▶ [WHAT YOU WILL DO]: Can you quote the ZIO performance page below in full, word for word?

▶ [EXCERPT]:
Some perfomance measures
The most surprising thing about ZIO for new users is the idea of a
"block" and a "control" (the 512 bytes thing) attached to every data
burst. This is considered a serious overhead.
I've made some performance measures on a recent PC-class computer.
In short, the overhead of bringing the block over the whole pipeline
(device, trigger, buffer, char device) is less than 0.3usec .
Measuring the overhead
With zio-zero.ko
and the transparent buffer (called user
and now
the default ai ZIO initialization), we can read or write huge amounts
of data.
We may compare with /dev/zero
but that would be unfair because the
/dev/zero
implementation uses __clear_user()
, not memset()
and
copy_to_user()
. The optimization of /dev/zero is specific to
/dev/zero, so that device isn't a meaningful test.
Channel 1 of cset 0 of zio-zero
returns random numbers. It uses
get_random_bytes()
like /dev/urandom
does, so this is a fair
comparison.
Acquisition in ZIO is cset-wide, so we should disable the other
channels,
to avoid the overhead of 3 blocks when we are only interested in 1 of
them.

(Data for locating words and elements)
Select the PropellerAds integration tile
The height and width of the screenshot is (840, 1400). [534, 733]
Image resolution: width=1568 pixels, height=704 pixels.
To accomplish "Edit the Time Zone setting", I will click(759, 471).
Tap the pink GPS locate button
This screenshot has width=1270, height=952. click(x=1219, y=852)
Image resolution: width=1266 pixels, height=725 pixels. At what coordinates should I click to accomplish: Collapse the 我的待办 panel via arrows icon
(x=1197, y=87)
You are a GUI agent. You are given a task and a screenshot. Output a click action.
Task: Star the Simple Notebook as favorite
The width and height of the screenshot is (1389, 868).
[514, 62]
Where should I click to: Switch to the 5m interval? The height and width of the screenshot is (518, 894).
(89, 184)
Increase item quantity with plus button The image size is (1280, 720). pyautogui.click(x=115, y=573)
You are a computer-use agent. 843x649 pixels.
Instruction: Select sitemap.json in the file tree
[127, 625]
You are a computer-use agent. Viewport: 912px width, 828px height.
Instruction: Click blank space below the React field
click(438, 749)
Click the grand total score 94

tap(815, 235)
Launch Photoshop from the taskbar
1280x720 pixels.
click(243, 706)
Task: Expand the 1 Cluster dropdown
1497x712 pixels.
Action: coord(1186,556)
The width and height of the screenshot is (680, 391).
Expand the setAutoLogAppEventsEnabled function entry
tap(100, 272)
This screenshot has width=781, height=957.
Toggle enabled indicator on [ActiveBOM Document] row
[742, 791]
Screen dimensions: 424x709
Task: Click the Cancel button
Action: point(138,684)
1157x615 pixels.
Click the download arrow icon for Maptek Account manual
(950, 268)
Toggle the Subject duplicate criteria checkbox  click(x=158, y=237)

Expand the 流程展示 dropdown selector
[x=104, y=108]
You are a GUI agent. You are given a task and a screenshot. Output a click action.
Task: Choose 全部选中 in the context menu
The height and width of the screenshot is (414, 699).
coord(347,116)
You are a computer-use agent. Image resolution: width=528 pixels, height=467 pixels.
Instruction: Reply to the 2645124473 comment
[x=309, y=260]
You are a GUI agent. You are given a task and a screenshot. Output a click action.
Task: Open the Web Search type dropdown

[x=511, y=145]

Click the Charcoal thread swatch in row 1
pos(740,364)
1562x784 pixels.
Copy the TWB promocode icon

▶ [WORKED SOLUTION]:
Some perfomance measures
The most surprising thing about ZIO for new users is the idea of a
"block" and a "control" (the 512 bytes thing) attached to every data
burst. This is considered a serious overhead.
I've made some performance measures on a recent PC-class computer.
In short, the overhead of bringing the block over the whole pipeline
(device, trigger, buffer, char device) is less than 0.3usec .
Measuring the overhead
With zio-zero.ko
and the transparent buffer (called user
and now
the default ai ZIO initialization), we can read or write huge amounts
of data.
We may compare with /dev/zero
but that would be unfair because the
/dev/zero
implementation uses __clear_user()
, not memset()
and
copy_to_user()
. The optimization of /dev/zero is specific to
/dev/zero, so that device isn't a meaningful test.
Channel 1 of cset 0 of zio-zero
returns random numbers. It uses
get_random_bytes()
like /dev/urandom
does, so this is a fair
comparison.
Acquisition in ZIO is cset-wide, so we should disable the other
channels,
to avoid the overhead of 3 blocks when we are only interested in 1 of
them.